To solve for the force of tension in both rope 1 and 2, both forces have to broken down into their x and y components and then solve the resulting system of equations.

• The system is stationary
• Gravity works in the negative y direction, with $g=9.81m/s^{2}$
• There are two forces of tension, on for rope 1, and one for rope 2
• Mass of the object?
• Angles of the ropes?

• Either force of tension of the ropes

• The lengths of the two ropes is irrelevant, only the angle matters to solve for the two forces
• The net force is zero since the system is stationary

• I have a drawing but I'm having a hard time adding pictures

We assume the net force is zero, so $$F_{net} = \sum F = \sum F_{x} + \sum F_{y} = 0.$$ To find the forces acting the the x direction, we have to decompose the tension of both ropes. For rope 1, $$T_{1,x} = T_{1}\sin{\alpha}$$ For rope 2, $$T_{2,x} = T_{2}\sin{\beta}.$$ One important note is since the force of tension of the two ropes point in opposite directions, their signs must be different. As convention, the force pointing to the left will be negative in these calculations. Now we know the net force in the x direction $$\sum F_{x} = T_{2}\sin{\beta} - T_{1}\sin{\alpha}=0.$$ Next, we will use the same technique to decompose the forces in the y direction.
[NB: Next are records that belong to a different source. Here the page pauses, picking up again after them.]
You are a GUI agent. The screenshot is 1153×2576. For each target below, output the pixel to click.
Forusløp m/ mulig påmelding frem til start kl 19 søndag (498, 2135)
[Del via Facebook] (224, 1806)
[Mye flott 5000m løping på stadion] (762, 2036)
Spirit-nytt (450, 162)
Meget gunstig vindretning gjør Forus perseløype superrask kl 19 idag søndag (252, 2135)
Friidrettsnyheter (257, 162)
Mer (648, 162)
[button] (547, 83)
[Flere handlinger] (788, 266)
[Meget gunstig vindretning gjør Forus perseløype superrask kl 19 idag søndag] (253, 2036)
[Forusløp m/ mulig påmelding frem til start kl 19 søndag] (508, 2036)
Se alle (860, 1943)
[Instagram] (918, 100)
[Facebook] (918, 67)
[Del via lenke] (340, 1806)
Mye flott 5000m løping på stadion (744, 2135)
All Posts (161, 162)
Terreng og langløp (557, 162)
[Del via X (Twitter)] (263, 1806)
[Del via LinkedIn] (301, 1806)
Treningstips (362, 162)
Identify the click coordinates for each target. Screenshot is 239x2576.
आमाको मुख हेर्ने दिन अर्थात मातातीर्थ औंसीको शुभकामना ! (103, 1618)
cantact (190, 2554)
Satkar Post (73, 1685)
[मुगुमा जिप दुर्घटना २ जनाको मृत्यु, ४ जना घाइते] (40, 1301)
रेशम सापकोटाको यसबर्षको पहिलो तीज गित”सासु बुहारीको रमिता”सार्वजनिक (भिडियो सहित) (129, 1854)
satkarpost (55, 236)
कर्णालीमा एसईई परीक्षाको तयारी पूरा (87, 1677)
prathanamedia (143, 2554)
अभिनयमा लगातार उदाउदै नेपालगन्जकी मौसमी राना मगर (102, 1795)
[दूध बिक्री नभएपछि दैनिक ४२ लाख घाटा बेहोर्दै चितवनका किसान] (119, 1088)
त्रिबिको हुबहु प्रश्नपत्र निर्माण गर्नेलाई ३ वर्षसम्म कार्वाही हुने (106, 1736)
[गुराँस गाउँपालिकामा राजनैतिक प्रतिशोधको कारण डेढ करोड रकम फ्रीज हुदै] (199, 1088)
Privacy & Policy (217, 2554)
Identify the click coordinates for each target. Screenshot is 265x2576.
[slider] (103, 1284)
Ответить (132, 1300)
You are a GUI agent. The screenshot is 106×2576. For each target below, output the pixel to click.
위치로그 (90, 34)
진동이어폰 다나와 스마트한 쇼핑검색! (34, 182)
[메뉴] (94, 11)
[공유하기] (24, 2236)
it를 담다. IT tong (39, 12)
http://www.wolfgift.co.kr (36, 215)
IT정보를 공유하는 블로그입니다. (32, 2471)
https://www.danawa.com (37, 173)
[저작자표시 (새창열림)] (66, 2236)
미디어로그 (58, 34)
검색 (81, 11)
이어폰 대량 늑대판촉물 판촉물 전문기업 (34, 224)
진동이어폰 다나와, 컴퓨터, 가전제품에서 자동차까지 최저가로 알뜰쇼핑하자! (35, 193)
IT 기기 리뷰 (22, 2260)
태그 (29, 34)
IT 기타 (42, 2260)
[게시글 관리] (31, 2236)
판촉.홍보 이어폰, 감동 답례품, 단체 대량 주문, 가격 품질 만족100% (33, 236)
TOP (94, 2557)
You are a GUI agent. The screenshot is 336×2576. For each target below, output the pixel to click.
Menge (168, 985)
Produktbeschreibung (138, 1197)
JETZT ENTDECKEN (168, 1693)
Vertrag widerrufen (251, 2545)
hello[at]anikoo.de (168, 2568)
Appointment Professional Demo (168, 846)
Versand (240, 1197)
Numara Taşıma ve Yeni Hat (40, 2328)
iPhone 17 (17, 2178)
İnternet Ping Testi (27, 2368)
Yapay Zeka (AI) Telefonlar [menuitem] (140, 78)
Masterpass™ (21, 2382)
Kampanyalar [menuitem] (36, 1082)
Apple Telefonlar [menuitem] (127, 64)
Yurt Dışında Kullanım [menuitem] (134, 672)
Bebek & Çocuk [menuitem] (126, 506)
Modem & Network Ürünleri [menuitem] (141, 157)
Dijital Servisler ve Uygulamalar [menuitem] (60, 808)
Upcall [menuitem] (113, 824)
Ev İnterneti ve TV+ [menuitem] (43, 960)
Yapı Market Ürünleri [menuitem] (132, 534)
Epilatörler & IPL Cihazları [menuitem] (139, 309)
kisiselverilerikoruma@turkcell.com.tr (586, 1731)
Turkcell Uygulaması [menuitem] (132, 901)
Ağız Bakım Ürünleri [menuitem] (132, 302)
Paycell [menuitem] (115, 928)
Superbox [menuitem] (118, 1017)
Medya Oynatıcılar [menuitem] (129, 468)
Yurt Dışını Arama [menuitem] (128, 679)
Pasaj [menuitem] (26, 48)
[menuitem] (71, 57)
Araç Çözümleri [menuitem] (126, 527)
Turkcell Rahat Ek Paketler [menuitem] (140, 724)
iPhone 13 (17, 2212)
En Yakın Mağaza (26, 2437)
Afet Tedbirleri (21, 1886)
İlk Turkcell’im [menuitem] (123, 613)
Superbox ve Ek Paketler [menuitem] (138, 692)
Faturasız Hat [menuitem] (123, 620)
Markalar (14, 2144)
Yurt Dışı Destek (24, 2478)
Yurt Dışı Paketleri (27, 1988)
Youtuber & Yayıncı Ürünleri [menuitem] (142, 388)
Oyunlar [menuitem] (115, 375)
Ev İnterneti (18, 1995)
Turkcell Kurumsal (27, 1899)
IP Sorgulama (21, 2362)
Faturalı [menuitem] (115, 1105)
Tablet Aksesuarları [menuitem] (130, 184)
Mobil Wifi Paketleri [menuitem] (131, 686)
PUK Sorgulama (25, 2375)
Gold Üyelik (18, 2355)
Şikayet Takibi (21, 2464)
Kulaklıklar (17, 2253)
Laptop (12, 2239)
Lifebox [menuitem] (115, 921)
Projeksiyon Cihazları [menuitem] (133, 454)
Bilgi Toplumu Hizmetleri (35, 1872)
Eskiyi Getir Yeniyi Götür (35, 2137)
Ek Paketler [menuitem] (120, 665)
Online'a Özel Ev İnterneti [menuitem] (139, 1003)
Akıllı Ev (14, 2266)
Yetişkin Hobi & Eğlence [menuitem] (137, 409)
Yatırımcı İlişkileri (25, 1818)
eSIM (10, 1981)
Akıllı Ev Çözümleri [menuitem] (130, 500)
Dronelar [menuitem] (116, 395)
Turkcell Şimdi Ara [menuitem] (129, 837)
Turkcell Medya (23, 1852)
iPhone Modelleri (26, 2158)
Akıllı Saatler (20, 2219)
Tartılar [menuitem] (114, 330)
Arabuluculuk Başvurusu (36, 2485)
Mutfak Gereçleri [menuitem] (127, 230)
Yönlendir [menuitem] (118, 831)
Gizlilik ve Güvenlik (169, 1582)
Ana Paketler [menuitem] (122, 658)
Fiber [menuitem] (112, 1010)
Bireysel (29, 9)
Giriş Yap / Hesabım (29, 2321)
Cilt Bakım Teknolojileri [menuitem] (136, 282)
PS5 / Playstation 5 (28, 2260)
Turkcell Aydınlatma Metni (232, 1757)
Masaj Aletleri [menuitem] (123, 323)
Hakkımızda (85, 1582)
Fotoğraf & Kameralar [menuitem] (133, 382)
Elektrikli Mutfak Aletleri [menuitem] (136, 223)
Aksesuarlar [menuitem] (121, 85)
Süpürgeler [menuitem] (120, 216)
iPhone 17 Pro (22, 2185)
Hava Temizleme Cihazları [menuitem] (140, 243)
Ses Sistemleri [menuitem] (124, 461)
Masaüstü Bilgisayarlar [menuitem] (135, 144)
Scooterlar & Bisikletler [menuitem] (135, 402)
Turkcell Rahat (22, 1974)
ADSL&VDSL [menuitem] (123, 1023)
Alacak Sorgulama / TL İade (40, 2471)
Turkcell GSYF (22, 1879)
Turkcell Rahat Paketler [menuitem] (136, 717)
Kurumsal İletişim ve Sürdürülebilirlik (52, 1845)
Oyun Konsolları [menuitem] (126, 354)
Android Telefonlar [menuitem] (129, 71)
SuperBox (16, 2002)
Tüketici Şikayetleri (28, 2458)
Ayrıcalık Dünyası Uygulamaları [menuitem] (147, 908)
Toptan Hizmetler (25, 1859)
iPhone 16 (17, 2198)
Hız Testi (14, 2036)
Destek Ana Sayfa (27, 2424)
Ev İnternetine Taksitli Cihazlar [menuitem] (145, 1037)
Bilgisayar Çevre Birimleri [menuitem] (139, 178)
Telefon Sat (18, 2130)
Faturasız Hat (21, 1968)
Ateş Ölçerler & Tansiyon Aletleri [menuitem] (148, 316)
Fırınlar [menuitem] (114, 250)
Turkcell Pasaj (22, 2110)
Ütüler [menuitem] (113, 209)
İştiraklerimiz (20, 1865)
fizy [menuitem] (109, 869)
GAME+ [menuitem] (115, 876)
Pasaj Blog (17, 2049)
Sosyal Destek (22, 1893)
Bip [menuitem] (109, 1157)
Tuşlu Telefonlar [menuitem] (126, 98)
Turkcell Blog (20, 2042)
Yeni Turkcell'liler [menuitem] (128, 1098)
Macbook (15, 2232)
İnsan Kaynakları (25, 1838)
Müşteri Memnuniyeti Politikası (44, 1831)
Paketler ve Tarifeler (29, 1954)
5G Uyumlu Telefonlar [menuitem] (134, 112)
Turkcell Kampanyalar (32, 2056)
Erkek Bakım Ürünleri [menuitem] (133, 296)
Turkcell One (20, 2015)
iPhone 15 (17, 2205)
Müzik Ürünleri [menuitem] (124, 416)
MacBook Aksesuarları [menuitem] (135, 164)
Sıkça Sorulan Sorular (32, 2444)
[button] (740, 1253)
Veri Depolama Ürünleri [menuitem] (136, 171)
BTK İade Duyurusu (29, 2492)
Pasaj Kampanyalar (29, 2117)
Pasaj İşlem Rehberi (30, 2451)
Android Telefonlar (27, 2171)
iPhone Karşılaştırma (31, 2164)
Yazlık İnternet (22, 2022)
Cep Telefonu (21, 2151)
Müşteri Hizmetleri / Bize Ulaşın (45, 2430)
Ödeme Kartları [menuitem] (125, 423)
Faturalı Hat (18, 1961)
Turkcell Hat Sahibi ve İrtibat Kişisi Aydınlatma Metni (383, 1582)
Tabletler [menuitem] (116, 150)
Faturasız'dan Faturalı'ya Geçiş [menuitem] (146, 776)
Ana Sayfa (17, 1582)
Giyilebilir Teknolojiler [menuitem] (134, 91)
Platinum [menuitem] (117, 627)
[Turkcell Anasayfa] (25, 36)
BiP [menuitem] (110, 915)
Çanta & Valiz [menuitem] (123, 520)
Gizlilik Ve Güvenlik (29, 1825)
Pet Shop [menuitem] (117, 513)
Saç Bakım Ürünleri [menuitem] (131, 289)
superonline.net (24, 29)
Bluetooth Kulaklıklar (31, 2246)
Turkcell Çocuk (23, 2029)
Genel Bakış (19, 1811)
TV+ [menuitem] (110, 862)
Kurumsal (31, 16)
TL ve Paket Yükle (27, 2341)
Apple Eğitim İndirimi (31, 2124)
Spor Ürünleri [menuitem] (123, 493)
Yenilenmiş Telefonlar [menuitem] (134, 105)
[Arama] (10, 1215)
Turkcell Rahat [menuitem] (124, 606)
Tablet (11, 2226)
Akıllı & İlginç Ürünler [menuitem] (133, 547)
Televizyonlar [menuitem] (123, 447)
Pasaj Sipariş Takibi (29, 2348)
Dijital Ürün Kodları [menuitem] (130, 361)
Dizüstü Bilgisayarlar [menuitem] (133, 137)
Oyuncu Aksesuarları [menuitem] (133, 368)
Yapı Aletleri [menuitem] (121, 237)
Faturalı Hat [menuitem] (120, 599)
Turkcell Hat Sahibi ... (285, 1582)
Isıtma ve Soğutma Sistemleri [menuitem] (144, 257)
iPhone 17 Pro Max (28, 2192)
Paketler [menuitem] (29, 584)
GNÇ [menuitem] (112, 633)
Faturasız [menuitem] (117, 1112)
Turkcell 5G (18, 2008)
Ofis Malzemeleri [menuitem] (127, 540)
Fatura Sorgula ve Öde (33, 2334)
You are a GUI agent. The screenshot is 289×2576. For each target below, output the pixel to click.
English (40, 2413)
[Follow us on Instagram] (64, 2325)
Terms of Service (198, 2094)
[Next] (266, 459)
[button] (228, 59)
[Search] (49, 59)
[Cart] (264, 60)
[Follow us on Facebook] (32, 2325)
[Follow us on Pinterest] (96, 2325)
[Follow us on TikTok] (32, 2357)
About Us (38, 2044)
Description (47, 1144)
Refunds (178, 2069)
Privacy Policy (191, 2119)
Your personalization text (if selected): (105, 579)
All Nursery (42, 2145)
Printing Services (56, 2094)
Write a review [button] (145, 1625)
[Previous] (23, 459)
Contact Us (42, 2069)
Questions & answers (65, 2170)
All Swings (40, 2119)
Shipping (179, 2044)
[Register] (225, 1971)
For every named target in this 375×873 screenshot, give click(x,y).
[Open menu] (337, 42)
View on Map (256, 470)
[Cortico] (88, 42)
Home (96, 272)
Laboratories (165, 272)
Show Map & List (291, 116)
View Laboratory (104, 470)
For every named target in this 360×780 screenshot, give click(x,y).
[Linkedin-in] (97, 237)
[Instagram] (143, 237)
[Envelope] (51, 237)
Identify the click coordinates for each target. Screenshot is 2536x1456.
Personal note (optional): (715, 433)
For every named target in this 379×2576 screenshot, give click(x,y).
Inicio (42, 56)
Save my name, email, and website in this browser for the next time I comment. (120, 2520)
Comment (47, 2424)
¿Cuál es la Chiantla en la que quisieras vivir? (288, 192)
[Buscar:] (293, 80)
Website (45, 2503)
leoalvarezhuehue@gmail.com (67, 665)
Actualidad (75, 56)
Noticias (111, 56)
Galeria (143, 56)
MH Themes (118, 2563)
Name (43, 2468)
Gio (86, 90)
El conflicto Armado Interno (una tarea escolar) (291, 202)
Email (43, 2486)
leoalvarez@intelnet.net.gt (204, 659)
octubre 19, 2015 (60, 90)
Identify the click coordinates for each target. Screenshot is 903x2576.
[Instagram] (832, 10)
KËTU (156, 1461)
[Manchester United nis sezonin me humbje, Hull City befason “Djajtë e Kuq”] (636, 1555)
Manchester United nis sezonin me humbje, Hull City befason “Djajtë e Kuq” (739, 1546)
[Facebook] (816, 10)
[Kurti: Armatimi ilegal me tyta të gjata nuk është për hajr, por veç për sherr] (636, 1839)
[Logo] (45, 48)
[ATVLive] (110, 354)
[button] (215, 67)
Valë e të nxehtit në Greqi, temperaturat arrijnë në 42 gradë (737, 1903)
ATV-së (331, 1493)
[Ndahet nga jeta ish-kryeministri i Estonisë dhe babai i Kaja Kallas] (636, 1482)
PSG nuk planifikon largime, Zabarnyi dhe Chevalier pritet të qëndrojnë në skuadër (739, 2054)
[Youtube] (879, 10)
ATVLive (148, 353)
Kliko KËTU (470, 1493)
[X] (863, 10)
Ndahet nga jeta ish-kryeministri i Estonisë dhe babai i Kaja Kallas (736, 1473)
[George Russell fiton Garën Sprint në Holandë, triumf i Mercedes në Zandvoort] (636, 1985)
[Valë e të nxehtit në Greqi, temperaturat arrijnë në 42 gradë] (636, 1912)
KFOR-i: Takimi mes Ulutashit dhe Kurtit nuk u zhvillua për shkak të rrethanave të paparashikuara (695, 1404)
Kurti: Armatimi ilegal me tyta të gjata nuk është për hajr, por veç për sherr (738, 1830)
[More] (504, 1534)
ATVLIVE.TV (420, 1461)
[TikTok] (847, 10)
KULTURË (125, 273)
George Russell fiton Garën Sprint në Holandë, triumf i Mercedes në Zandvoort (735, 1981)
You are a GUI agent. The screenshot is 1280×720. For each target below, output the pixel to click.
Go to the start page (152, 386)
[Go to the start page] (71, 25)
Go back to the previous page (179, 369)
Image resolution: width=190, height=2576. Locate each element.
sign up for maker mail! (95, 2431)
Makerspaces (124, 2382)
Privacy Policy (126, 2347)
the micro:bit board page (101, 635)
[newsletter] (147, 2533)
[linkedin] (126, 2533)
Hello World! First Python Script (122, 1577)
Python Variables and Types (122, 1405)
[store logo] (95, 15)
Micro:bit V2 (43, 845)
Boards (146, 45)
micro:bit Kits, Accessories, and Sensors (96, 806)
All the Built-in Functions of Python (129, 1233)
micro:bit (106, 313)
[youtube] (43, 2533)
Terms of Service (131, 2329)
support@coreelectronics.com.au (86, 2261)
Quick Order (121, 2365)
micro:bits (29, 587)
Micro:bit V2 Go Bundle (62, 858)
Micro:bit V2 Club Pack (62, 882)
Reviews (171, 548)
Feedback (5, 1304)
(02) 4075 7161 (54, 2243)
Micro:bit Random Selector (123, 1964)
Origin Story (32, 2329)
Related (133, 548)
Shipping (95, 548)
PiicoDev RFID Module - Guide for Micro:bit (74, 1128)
For rope one, $$T_{1,y} = T_{1}\cos{\alpha}$$ For rope 2, $$T_{2,y} = T_{2}\cos{\beta}.$$ When finding the net force in the y direction, we cannot forget our assumption that gravity also works in the dimension in the opposite direction as our tension forces. The net force in the y direction is, $$\sum F_{y} = T_{1}\cos{\alpha}+T_{2}\cos{\beta}-Mg = 0.$$